If it is seasonal work, jobs are allocated here and there. It is very random. Certainly, some carriers could be on a retainer with regular work, such as feedlot to abattoirs, consistent business contracts, or carting grain to feedlots for the fattening of steers for market. But because of the very nature of the work, the truckie could be a subcontractor one day and prime contractor the next, so it is changeable and there should be flexibility. The truck cab becomes their office and their work regime is vastly different from that of someone running up and down the east coast of Australia on an interstate trip. Quite simply, mandatory written contracts are not always possible or feasible, and oral contracting must be allowed to continue. The Fair Work Act does say that a contract may be written or oral.

Now to the other worry, mandatory safe-driving plans. The Australian Livestock and Rural Transporters Association point out to me that it is just not practical for a safe-driving plan to be agreed to between the hirer and the contractor for short-notice, long-distance work—let alone require others in the supply chain to witness the arrangements.

I will give an example. A very good friend of mine is someone I became very good friends with very early in 1960 when we walked into school as five-year-olds.

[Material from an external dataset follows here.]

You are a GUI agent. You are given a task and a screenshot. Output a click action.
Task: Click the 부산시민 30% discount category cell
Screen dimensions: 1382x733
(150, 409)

He runs a double-deck sheep and a single-deck cattle truck in South Australia in Jamestown where I grew up. He may get a call today asking if he can come up to Umberatana Station tomorrow to take a load of sheep out, about 220 wethers. What paperwork has he got to go through? He has been up to the Flinders Ranges a hundred times. He knows the road. He might have to take them down to the Adelaide saleyards. When he gets there they might say, 'Look, 100 of the wethers were a bit light-on in weight. We are now going to put these 100 dry ewes on. They are weighing better.' So once again his load has changed. This is paperwork. There is nothing wrong with oral contracts, and the fair work legislation says that. What I am saying is we need flexibility, not more paperwork to achieve nothing.

As I said when I started, Senator Sterle is a passionate supporter of the truckies and the transport industry, and I am the same—we have both changed plenty of gears in our life. We want to see people safe, but we do not want to see the industry swamped with paperwork without flexibility. The Australian Livestock and Rural Transport Association pointed out to me that it is just not practical for a safe driving plan to be agreed between the hiring contractor for short-notice, long-distance work, let alone to require others in the supply chain to witness the arrangements. If I am on a property in northern South Australia and I ring up a truckie and say, 'Could you do a load of sheep for me?' it is a minute's notice. It might be urgent. They might say, 'There is rain coming in two days' time. You've got to get up this dirt track, in through the station track and get out.' Who is going to witness the arrangements?

What I am saying is that there are laws in place governing fatigue, and we need to see that those laws remain, but do not add another layer of complex regulation and costs. I could take you back to the seventies when I was driving trucks, and really it was a farce. It was dangerous. We would go to places like Coober Pedy through 500 kilometres of terrible road, corrugations and bulldust holes. The trailer brakes were full of dust—just red sand like sandpaper—and often they were too far worn out or out of adjustment. They were dangerous days.

Perhaps what kept us safe is that we could not go fast. We used to work on an average of 50 kilometres an hour when we went on a trip. We had little horsepower, the trucks were not powerful like today. We had 200 horsepower carting three decks of sheep, two decks of cattle, and if you were not going up the gearbox, you were going down it all day. We could only go along slowly, and that is probably what saved a lot of us from having accidents. Today it is different. A 600-horsepower truck can go along at 100 kilometres up and down.